How to show that the following series is convergent, divergent?
$\displaystyle\sum_{k=0}^\infty a_k$ where $a_1 = 1$ and $a_{k+1} = \left( \frac{3}{4} + \frac{(-1)^k}{2} \right) a_k$
It's kind of related to the geometric series, the denominator of the the k-th number is $4^k$ and the numerator grows every second step $5^k$.
I would be glad to only get hints and go from there then..
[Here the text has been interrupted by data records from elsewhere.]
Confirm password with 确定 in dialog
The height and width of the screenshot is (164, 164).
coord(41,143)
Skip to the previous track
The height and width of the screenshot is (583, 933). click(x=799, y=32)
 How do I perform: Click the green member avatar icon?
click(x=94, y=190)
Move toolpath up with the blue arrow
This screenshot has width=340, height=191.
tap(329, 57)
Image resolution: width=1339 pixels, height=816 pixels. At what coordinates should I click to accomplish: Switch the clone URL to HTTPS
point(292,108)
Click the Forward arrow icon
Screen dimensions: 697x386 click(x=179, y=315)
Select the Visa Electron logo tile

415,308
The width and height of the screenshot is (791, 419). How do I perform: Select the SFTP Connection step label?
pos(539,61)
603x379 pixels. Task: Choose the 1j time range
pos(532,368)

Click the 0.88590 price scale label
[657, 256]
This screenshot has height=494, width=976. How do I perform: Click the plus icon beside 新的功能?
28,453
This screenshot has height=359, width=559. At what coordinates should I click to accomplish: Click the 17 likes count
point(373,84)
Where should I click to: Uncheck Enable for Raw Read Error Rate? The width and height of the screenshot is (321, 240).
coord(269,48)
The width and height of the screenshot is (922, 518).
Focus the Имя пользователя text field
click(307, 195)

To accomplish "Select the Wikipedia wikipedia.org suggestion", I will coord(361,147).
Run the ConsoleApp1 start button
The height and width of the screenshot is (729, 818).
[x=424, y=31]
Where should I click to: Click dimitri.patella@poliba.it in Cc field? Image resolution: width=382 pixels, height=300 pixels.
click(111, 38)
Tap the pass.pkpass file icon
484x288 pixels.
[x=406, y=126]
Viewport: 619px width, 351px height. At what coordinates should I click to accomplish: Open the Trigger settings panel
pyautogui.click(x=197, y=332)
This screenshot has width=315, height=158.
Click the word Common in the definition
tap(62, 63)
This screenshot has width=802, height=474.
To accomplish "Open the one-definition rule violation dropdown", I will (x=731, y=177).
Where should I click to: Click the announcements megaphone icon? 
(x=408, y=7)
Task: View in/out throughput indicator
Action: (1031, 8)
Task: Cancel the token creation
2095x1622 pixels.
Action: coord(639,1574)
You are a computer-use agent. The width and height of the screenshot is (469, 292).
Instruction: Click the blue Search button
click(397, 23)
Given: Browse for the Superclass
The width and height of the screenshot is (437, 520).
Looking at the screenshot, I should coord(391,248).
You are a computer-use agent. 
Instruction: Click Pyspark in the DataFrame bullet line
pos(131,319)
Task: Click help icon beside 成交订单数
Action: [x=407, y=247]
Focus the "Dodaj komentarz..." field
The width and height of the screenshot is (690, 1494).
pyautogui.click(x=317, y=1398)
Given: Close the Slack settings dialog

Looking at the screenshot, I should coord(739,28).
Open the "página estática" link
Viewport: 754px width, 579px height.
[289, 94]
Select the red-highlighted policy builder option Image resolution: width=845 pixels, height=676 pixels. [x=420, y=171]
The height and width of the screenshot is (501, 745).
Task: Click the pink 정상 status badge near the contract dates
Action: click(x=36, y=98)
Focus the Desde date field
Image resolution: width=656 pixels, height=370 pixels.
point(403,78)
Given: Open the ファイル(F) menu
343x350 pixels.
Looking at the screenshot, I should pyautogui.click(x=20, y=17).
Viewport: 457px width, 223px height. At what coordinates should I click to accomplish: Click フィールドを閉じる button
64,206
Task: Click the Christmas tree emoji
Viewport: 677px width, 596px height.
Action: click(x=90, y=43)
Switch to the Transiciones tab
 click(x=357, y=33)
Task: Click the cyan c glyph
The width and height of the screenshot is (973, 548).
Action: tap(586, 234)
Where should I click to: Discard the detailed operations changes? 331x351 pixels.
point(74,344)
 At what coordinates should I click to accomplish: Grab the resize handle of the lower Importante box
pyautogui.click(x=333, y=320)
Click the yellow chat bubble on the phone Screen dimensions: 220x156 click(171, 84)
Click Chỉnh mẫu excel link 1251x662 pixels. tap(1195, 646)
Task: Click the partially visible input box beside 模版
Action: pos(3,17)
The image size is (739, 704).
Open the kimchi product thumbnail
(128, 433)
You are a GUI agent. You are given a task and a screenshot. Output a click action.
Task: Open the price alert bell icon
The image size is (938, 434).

Observe that $a_{k+2} = \left( \frac{3}{4} + \frac{(-1)^{k+1}}{2} \right) a_{k+1} = \left( \frac{3}{4} + \frac{(-1)^{k+1}}{2} \right) \left( \frac{3}{4} + \frac{(-1)^{k}}{2} \right) a_{k} \\= \left( \frac{3}{4} - \frac{1}{2} \right) \left( \frac{3}{4} + \frac{1}{2} \right) a_{k} = \frac{1}{4} \cdot \frac{5}{4} a_k = \frac{5}{16} a_k $
$\displaystyle \sum_{k=0}^\infty a_k = \sum_{k=0}^\infty b_k + \sum_{k=0}^\infty c_k $
Where $b_1 = 1$ and $b_{k+1} = \frac{5}{16} b_k$ and $c_1 = \frac{1}{4}$ and $c_{k+1} = \frac{5}{16} c_k$.
The latter two are convergent according to the ratio test, because $\lim\sup \frac{|b_{k+1}|}{|b_k|} < 1$ and $\lim\sup \frac{|c_{k+1}|}{|c_k|} < 1$ therefore the original series is convergent as well.